We also examined whether speaking condition affected the production of lexical fillers because they were generally included when calculating number of words produced. We included words/phrases that are commonly considered lexical fillers in our analysis (alright, I mean, like, okay, so, well, and you know) (Bolden, 2009; Filipi & Wales, 2003; Fuller, 2003; Laserna et al., 2014). Note that alright and okay almost exclusively produced at the beginning of a transcription before participants began describing the image and were therefore placed in parentheses and excluded from total word counts. Nevertheless, we included them in our analysis of lexical fillers. Results from the LMM revealed participants did not differ in their production of lexical fillers between the noise and silence conditions (β = 0.30, t = 1.65, p = .10). Taken together, the results of these follow-up analyses suggest that the decreased number of words produced in noise is not strongly tied to a decrease in number of hedges or lexical fillers in noise.
Articulation rate
Another potential explanation for the observed decrease in words and clauses produced in noise may be that speakers were speaking more slowly during the noise condition. Given that participants were asked to speak for a maximum of 5 min, speaking more slowly in noise could account for quantity differences in the amount of speech produced between noise and silence. Alternatively, speaking more quickly may be another means of maintaining focus on the task in the face of distraction. Thus, we conducted additional follow-up analyses on articulation rate to explore these two possibilities. Articulation rate was calculated by dividing the total number of words by the total phonation time (i.e., duration of the recording with unfilled pauses removed). Overall, participants spoke less during the noise condition (M = 2.13 min, SD = 0.40 min) than the silence condition (M = 2.23 min, SD = 0.49 min). The difference in phonation time between the noise and silence conditions was significant (Mdifference = −0.10 min SD = 0.25 min, 95% CI [−0.16, −0.03], t(56) = −2.85, p = .006). However, the Wilcoxon signed-rank test indicated that articulation rate did not significantly differ between noise and silence (Mdifference = –0.68 wpm, SD = 13.18 wpm, 95% CI [−4.18, 2.81], p = .21). Speech rate (number of words divided by duration of recording) also did not significantly differ between noise and silence, but this analysis was less appropriate given the difference in number of unfilled pauses between noise and silence.
Discussion
Despite the prevalence of background noise in everyday language contexts, research examining the effect of noise on speech production has been dominated by studies of acoustic-related changes in production. Very little work has investigated how noise affects higher-level properties of language such as syntax (but see Hanke, 2014; Harmon et al., 2021; Kemper et al., 2003). Moreover, moving beyond the descriptive level, we have lacked a satisfying account of why higher-level changes might be observed. In response to these gaps, the present study examined the effect of noise on the syntactic complexity of speech production during a picture description task and asked whether differences between speaking conditions were related to individual differences in cognitive control, as measured by the AX-CPT, Flanker, and Stroop tasks.
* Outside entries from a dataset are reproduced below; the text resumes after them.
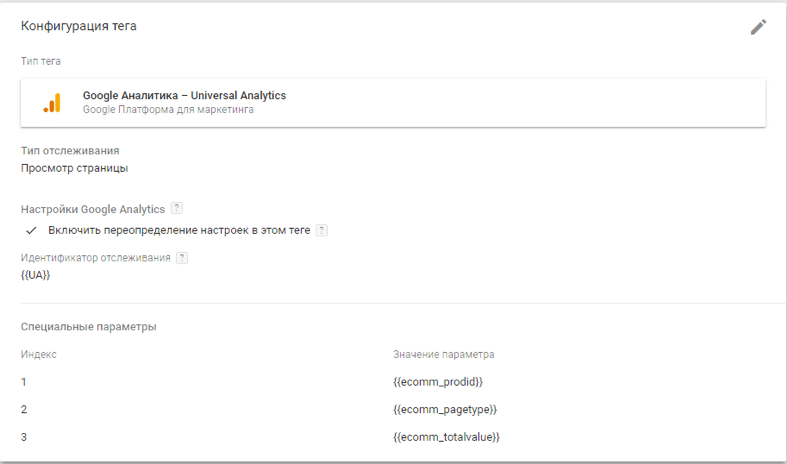787x464 pixels.
Task: Click the {{UA}} tracking ID value
Action: [x=35, y=274]
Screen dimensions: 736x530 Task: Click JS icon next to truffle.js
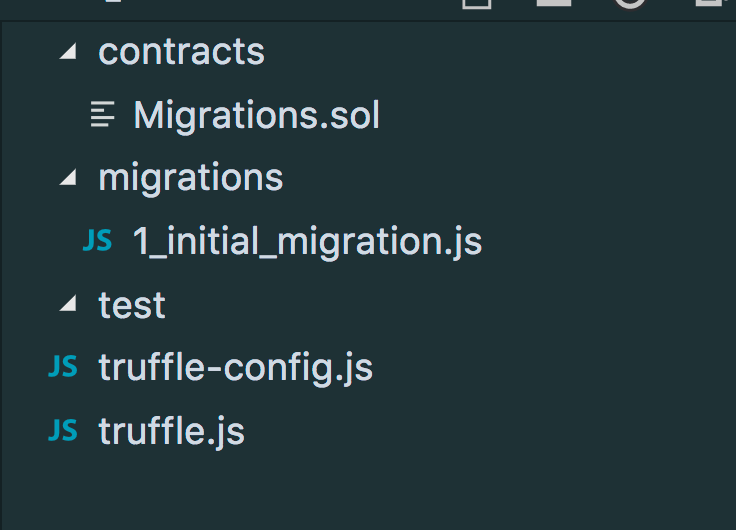coord(62,431)
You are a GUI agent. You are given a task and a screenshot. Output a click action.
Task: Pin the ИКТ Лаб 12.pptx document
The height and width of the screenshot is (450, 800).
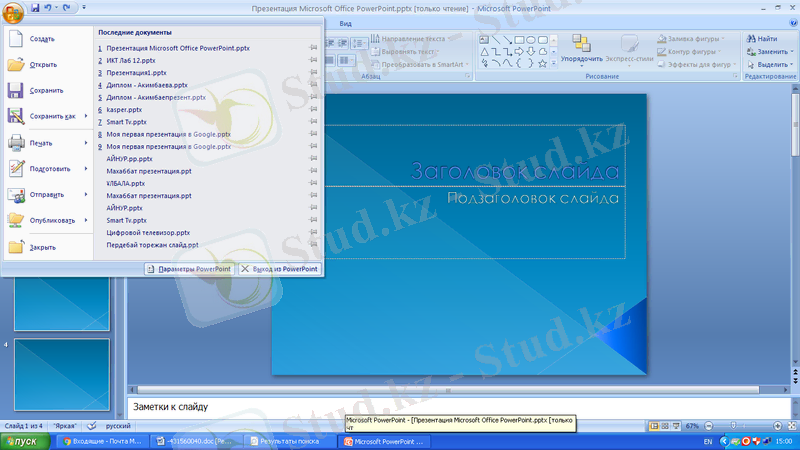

Speakers alter their speech production in noise
Overall, we found clear differences between speech produced in noise relative to silence. At the acoustic level, we observed that participants spoke louder in noise, which was expected given previous research examining the effect of noise on the intensity of speech (e.g., Junqua, 1993). Speakers also produced fewer T-units, clauses and words when speaking in noise. Speaking in noisy environments is cognitively demanding, requiring focused attention on the act of speaking (Kemper et al., 2003), so it is unsurprising that participants would speak less overall.
Other findings were more surprising. Given that previous research has associated the production of mazes with utterance planning difficulty (Peach, 2013), we expected a greater number of mazes in noise. Contrary to our prediction, we found that participants produced fewer mazes in noise. One possibility is that participants are considering the needs of their listener during the picture description task, producing fewer mazes (and T-units, clauses, and words) to facilitate comprehension in noisy environments. This interpretation would accord with a substantial literature on perspective-taking (and, relatedly, audience design), the process by which individuals take into account what information their speech partner does and does not know during conversation (see Brown-Schmidt & Heller, 2018). Although ample evidence indicates that speakers’ productions are, to some extent, listener-driven (e.g., Brennan & Clark, 1996; Galati & Brennan, 2010; Gann & Barr, 2014), there is a longstanding debate regarding the circumstances that trigger listener-driven versus egocentric speaker-driven production processes. Vogels et al. (2020) reported that for situations where only the listener was exposed to increased cognitive load, speakers did not modify their productions to accommodate their listener unless the speaker themself had prior experience dealing with the same challenging task in which the listener was engaged. They suggested that listener-oriented modifications may only emerge when speakers are made aware that modifications could be beneficial—a suggestion which is supported by the present study, in which speakers were acutely aware of the potential cognitive burden noise presented to the listener.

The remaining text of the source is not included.